[Graduation design] multi-document automatic summary. Disaster-oriented events

Source: Internet
Author: User

What am I doing here?

As the name implies, multi-document automatic summarization, that is, the completion of multiple documents summary content extraction.

Here, our research object, single refers to disaster events.

Design Ideas

Before you complete a multi-document automatic summary, consider the following questions first:

    • What is the base unit for content extraction?
    • What can be called the important content?

basic Unit

For a document, we can split it into: the document itself, paragraph, sentence, Word, word.

    • First of all, the summary content will be a readable content, so we can not be "words", "word" as a unit, because it is clear that they can not express the full semantics.
    • Second, a document is a complete description of an event that contains many aspects of the content, and therefore cannot be in the document itself, it contains too much content, not atomic.
    • Third, in some cases, the paragraph describes the content of one aspect of an event, but we still have to consider that because the document comes from the web, in some cases a document has only one paragraph that describes too much content.

Conclusion:

The sentence is the basic unit, it expresses the complete semantics, only describes a specific content.

Clustering

An event is made up of multiple elements. For example, a news event: a plane crash. It will inevitably involve: on-site situation, property loss, casualties, rescue situation, post-processing and other aspects of the content. Therefore, we need to classify the basic unit. Unfortunately, we have no way of predicting how much content an event will consist of. So, here's an algorithm: clustering, for automatic categorization.

Important Content

Important content is very good understanding, a lot of documents are mentioned in the content, must be important content.

So we can think that a sentence, if it appears in large numbers, it must be an important content.

Design Conclusion
    1. Splits multiple documents into a collection of sentences.
    2. Sentence set clustering.
    3. Get the important class.
    4. For class combinations, get summaries (delete similar elements in a class and get important elements).

Implement

For the first step, you can get a collection of sentences from a collection of documents by doing a simple string splitting process. For the second step, the clustering algorithm is described in detail below. For the third step, the more elements a class contains, the more important it is to represent the class. For the fourth step, there are two questions to be solved, what are the similar elements, and what are the important elements.

sentence similarity judgment

Since the beginning of the 50 's, the sentence similarity calculation has already had the research history, although the Chinese sentence similarity calculation starts later, but also has a lot of research results. For the similarity calculation algorithm this article does not do too much narration ( Note: This does not mean that this algorithm is not important for this article ) in order to further research can be consulted relevant information. This article will use a simpler sentence similarity calculation: editing distance vectors.

Clustering Algorithm

Based on the similarity calculation, we can propose the following more ingenious and simple clustering algorithm.

Clustering is the grouping of similar elements together, where the set of sentences can be abstracted as an no-go graph: A sentence is a node, and an edge is attached to a similar sentence node.

All of the sub-graphs are the final result, but we still have to notice many graphs with a single node and a small number of nodes, which means they may not be important, so there is no need to consider these collections.

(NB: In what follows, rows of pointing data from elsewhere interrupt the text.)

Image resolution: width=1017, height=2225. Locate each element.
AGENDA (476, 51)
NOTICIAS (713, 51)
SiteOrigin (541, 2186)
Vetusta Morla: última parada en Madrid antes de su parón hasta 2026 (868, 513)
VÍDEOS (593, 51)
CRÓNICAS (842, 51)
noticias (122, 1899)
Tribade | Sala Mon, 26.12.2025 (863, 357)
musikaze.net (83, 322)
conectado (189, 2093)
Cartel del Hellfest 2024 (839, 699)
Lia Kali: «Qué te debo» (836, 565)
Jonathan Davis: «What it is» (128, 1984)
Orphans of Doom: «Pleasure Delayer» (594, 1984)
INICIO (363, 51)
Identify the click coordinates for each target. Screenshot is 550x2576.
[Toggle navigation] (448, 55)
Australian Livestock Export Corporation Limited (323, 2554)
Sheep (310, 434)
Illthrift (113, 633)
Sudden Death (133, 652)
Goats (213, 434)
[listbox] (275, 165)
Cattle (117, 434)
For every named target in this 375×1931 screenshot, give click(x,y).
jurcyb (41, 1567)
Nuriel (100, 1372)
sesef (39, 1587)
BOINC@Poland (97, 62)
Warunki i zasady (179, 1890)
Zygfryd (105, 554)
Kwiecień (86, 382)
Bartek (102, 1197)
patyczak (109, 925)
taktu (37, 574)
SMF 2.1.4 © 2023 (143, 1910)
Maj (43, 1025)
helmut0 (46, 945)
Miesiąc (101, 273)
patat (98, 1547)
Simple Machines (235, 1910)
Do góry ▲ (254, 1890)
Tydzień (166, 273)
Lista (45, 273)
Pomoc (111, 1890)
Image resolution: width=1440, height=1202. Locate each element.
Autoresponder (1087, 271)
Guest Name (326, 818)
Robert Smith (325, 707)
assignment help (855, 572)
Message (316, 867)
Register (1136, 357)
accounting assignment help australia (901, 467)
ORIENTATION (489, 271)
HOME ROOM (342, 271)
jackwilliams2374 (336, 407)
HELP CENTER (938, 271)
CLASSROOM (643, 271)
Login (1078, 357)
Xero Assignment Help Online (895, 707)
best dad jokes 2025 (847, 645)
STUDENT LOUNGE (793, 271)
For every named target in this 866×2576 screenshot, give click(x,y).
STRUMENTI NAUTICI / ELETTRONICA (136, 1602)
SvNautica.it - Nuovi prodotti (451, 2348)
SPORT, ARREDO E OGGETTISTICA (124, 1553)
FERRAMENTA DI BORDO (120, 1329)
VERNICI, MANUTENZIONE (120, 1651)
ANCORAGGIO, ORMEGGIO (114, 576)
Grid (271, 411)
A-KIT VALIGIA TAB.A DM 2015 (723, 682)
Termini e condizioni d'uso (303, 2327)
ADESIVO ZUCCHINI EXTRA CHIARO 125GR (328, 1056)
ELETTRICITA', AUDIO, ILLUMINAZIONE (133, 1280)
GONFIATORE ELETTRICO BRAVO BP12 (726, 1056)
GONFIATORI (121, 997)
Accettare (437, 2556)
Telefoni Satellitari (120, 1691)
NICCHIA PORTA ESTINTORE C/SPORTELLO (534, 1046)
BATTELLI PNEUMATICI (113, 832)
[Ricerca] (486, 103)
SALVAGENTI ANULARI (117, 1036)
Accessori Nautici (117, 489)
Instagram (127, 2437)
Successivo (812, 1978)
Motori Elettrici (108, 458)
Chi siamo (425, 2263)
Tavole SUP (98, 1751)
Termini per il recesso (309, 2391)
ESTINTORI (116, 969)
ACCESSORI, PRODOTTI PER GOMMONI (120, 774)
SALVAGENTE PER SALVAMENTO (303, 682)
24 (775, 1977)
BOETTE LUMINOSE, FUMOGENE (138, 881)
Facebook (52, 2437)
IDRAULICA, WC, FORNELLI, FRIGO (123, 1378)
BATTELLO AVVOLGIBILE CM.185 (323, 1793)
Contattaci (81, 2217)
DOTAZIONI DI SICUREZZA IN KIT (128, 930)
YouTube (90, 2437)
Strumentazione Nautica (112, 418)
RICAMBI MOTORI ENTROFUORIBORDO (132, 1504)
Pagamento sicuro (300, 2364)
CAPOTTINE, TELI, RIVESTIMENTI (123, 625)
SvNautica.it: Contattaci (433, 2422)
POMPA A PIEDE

set up similar sentences and important sentences

Similar sentences are well handled, obviously, if there is a very high similarity in the aggregation of the sentence sub-set, the most important thing to keep.

Important sentence: The sum of similar values for any of the sentences in the collection A,a other elements is recorded as Va. In descending order of the V-value, you can get the important sentences in front of you.

[Graduation design] multi-document automatic summary. Disaster-oriented events

Contact Us

The content source of this page is from Internet, which doesn't represent Alibaba Cloud's opinion; products and services mentioned on that page don't have any relationship with Alibaba Cloud. If the content of the page makes you feel confusing, please write us an email, we will handle the problem within 5 days after receiving your email.

If you find any instances of plagiarism from the community, please send an email to: info-contact@alibabacloud.com and provide relevant evidence. A staff member will contact you within 5 working days.

A Free Trial That Lets You Build Big!

Start building with 50+ products and up to 12 months usage for Elastic Compute Service

  • Sales Support

    1 on 1 presale consultation

  • After-Sales Support

    24/7 Technical Support 6 Free Tickets per Quarter Faster Response

  • Alibaba Cloud offers highly flexible support services tailored to meet your exact needs.